O programa para os próximos meses foi apresentado por Nuno Cardoso, que iniciou a sua intervenção regressando a uma recém-descoberta fotografia histórica que fora projectada no início da sessão, uma imagem do Teatro S. João em 1912, ainda em construção e sem tecto, para assumir metaforicamente essa obra aberta e inacabada como metáfora do teatro que o TNSJ quer continuar a ser. Cardoso elogiou ainda “a sobriedade e honestidade feliz e entusiasmante” de Sobrado, cuja intervenção inicial bem poderia, de facto, ter sido gravada em vídeo para benefício de outros administradores de instituições culturais públicas. Não é muito frequente vermos o administrador de um teatro a apresentar números claros e fidedignos – respeitantes a espectáculos, digressões, projectos educativos, ou ao próprio orçamento de que dispõe – para depois explicar como faria se quisesse manipulá-los para cima ou para baixo.
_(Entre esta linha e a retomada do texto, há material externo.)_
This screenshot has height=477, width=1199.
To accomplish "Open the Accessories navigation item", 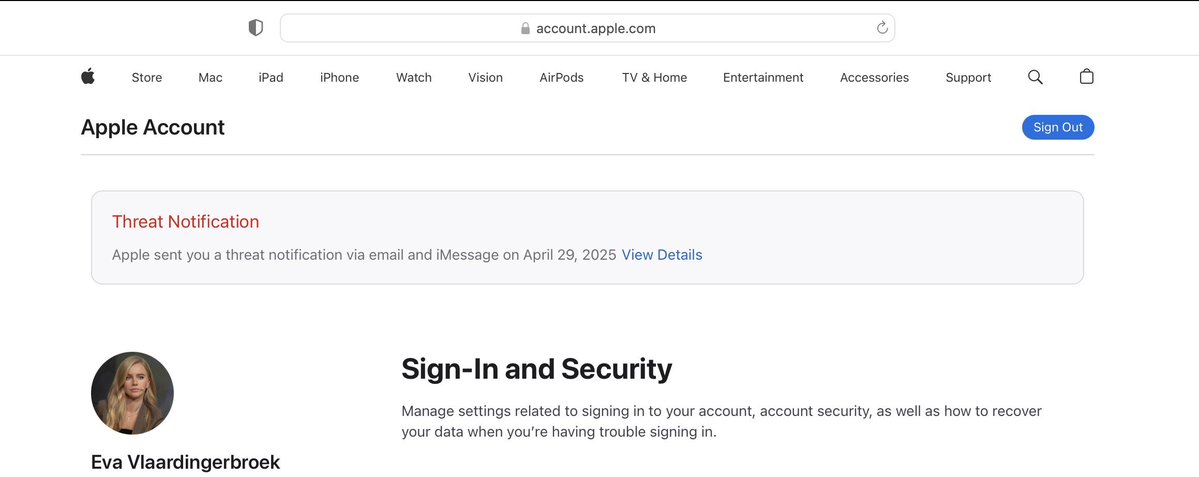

Manifestando a sua satisfação por ter sido possível contratar, para já por um ano, a referida “companhia quase residente” – constituída pelos actores Afonso Santos, Joana Carvalho, João Melo, Maria Leite, Mário Santos e Rodrigo Santos –, Sobrado centrou-se na bem-sucedida candidatura ao programa Norte 2020, que permitirá investir cerca de 2 milhões de euros, comparticipados a 85% por fundos comunitários, na renovação e apetrechamento técnico do edifício (que encerrará para obras entre Abril e Setembro de 2021), restando ainda 350 mil euros para programação dos espectáculos do ciclo O Olhar de Ulisses, para uma grande exposição que mostrará a pouco conhecida história do S. João, para o já referido colóquio internacional, e ainda para seis edições dos Cadernos do Centenário, cujo número inaugural reunirá uma centena de testemunhos de espectadores da casa acerca de um espectáculo que os tenha tocado particularmente. “Já temos 99, só falta o do Nuno Cardoso”, precisou Sobrado.

Respondendo a uma questão da imprensa acerca do aparente favorecimento relativo do Teatro Nacional D. Maria II, por contraste com o São João, nas transferências financeiras do Ministério da Cultura, o administrador reconheceu a discrepância, mas sublinhou que “não é de agora” e mostrou-se convencido de que “será corrigida futuramente”. E observando que “as responsabilidades dos dois teatros nacionais, do ponto de vista programático, artístico ou patrimonial, não são substancialmente distintas”, concluiu: “Se me é permitido dizê-lo humoradamente, o orçamento para o D. Maria II está certíssimo e é inteiramente justificado e o orçamento para o São João está razoavelmente certo”.